貴族がなぜ魔力にこだわるのか分かる気がする。
攻撃と防御が上がるのだな。
なるほど。
考察は後にして、挨拶を終わらせよう。
再び俺は壇上に戻った。
「無限の可能性を広げ、魔法の真理に到達すべく、精進を重ねたいと思います。新入生代表、タイト」
挨拶が終わった。
式も終わり、ニオブが俺に寄って来た。
懲りない奴だな。
「俺に恥をかかせやがって」
「何だ、まだやられ足りないのか?」
「お前、何なんだよ! おかしいだろ。何でやられない」
「そりゃ、お前が弱いだけだ」
「絶対おかしい。お前のバックについている魔導師は誰だ?」
「魔導師なんか知らないが」
「嘘を言うな。身体強化の魔道具を魔導師から無理を言って借り受けたのだぞ」
「ああ、最初に突っ込んで来たあれね」
「それに試験だ。俺は魔導師に通話魔法で答えを教えてもらったのだぞ。魔導師が魔力切れになって、全部答えは教えてもらえなかったが。お前のバックには何人の魔導師がついているんだ?」
「くどい。魔導師の知り合いなどいない。それより、お前、カンニングしたのか?」
「良いんだよ。貴族は許される」
こいつ、更生する余地がないな。
だが、いっぺん酷い目に遭わさないといけないと思う。
そのねじ曲がった根性を叩きのめさないと、自分が死に値する事をやってきた自覚がないままに殺す事になる。

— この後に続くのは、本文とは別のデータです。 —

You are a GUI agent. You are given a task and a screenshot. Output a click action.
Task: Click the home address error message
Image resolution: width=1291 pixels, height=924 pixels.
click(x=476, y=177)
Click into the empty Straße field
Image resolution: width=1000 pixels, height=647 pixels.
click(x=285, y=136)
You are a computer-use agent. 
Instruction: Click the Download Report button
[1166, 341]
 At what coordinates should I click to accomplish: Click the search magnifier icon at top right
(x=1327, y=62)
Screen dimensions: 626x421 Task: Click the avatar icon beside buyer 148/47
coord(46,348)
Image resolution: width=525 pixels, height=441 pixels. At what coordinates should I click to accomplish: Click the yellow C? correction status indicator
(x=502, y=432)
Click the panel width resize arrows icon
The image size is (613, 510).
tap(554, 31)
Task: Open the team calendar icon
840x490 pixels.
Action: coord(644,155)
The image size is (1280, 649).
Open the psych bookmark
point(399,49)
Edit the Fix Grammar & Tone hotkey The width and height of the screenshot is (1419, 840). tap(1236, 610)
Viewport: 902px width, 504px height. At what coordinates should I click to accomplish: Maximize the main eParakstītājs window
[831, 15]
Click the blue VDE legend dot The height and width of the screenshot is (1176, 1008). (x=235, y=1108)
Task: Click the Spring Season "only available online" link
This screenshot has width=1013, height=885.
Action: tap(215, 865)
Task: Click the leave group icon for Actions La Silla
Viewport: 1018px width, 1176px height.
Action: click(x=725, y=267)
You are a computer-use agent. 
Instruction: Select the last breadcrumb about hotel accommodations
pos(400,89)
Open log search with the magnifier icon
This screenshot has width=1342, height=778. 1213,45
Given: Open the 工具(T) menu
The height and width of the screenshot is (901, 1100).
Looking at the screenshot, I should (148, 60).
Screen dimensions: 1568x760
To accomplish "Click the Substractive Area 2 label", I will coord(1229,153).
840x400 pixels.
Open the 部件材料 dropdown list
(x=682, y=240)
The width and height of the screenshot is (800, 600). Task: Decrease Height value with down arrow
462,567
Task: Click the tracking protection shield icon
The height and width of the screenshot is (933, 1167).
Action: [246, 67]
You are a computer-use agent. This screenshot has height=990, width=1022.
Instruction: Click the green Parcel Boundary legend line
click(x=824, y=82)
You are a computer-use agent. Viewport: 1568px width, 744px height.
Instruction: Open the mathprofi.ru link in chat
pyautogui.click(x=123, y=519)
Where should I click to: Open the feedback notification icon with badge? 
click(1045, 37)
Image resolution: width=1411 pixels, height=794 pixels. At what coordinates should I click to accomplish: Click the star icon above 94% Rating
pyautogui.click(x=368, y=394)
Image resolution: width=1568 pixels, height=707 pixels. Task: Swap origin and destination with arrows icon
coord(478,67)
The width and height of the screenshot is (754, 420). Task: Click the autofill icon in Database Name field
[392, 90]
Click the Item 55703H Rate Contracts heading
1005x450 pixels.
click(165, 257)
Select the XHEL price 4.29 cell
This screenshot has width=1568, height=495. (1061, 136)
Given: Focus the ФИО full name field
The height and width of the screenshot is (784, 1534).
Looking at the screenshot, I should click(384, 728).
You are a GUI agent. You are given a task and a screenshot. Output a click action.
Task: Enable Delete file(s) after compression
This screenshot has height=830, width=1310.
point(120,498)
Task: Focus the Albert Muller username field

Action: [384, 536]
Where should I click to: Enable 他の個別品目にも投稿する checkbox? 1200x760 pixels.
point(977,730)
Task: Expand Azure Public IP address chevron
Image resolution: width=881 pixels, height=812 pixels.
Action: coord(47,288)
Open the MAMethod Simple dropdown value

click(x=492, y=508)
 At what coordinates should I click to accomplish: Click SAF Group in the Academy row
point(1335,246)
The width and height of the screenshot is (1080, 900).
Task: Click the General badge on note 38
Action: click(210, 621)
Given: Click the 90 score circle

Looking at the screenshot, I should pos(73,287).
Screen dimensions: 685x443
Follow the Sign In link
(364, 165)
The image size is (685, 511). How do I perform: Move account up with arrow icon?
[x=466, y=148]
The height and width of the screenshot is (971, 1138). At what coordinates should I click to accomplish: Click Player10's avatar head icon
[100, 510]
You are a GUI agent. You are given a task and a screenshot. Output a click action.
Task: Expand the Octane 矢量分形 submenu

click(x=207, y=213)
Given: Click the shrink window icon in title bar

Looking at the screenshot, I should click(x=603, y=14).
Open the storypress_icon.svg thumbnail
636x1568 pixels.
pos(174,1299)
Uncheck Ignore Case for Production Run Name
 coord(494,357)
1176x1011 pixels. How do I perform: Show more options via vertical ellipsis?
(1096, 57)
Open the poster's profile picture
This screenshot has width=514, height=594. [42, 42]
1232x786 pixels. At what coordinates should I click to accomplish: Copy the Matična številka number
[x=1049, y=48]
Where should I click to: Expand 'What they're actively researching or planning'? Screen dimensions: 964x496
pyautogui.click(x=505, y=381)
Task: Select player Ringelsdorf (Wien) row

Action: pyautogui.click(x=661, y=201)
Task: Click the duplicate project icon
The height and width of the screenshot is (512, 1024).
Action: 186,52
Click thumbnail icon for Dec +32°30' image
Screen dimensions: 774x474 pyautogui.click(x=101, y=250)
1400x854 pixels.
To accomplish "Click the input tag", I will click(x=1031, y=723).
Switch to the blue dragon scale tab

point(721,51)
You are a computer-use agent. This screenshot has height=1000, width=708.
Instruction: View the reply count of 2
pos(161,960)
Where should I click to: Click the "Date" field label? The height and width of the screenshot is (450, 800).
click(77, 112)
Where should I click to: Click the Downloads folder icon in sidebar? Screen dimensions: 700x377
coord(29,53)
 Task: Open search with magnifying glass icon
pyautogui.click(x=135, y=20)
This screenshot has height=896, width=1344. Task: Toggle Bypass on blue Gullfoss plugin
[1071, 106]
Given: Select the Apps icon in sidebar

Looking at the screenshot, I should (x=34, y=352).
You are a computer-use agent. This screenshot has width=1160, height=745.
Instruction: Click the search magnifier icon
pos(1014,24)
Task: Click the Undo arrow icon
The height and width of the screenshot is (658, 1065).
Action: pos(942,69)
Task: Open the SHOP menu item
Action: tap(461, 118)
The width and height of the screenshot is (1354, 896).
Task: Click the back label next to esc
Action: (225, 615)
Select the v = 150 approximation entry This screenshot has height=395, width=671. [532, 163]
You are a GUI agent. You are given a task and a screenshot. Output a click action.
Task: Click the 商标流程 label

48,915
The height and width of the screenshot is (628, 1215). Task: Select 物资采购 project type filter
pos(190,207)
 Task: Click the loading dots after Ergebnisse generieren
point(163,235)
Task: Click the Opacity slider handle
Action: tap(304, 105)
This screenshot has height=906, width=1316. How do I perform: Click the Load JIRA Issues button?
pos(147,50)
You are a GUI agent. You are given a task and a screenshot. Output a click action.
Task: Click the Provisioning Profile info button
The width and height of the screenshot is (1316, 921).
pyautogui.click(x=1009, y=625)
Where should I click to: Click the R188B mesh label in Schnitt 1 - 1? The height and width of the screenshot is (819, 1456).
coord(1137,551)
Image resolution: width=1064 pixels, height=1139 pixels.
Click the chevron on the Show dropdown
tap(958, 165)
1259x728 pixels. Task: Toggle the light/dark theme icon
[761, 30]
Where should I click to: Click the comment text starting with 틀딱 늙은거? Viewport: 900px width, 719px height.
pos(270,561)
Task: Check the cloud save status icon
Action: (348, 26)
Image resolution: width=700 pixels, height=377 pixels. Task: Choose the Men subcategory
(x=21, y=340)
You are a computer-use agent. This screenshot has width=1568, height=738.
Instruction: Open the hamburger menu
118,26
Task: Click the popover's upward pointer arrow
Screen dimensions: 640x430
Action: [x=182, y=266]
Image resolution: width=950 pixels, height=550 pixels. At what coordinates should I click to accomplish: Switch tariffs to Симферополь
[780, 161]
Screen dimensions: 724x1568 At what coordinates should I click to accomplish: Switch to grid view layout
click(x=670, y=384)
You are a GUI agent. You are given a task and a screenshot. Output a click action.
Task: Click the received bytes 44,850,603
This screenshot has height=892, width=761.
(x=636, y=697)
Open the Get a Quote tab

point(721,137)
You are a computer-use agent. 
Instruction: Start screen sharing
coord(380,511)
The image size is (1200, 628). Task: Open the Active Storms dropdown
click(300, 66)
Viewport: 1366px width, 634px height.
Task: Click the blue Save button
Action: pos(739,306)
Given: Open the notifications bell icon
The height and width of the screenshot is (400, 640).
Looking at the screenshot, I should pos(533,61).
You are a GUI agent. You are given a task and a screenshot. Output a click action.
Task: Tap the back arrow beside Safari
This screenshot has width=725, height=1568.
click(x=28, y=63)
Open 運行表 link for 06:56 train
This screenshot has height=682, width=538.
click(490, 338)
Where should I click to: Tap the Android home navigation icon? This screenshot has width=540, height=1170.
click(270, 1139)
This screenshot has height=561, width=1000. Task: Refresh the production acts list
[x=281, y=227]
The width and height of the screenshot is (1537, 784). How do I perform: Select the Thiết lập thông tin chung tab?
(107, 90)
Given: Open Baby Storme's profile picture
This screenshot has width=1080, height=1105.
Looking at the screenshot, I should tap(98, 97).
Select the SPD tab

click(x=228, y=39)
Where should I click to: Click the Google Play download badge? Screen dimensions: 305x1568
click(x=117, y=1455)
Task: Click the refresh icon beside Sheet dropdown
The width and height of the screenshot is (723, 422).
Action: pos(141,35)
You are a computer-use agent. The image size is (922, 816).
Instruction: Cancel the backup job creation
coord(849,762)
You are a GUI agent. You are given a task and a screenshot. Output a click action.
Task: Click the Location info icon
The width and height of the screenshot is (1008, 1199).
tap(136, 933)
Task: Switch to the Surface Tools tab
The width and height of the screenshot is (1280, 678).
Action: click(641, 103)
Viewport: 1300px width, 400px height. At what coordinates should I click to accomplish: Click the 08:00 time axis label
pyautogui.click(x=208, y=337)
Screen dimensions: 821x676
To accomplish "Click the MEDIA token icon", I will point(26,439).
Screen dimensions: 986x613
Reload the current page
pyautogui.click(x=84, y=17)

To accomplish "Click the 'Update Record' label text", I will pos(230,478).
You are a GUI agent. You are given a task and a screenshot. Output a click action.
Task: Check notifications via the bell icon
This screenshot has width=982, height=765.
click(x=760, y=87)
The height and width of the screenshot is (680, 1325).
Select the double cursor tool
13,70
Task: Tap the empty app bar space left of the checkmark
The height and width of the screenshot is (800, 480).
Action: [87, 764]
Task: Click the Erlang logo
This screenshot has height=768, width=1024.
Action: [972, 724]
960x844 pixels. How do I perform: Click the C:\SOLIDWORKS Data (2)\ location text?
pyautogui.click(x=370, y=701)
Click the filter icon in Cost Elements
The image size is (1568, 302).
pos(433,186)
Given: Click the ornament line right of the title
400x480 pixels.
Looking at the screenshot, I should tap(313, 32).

手間をかける程ではないが、機会があればコテンパンにしてやろう。
「話はそれだけなら行くぞ」
「見てろよ。いつかお前のバックを突き止めて、その魔導師全員を買収して、お前の味方をなくしてやる」
そう言うとニオブは去って行った。
「殺しちゃ駄目?」
いつの間にかマイラが来て話を聞いていたようだ。
「殺すと少し厄介だ。機会が来るまで我慢だ」
「うん、我慢する」
敵のいない人生も味気ない。
ニオブは人生のスパイスだとでも思っておこう。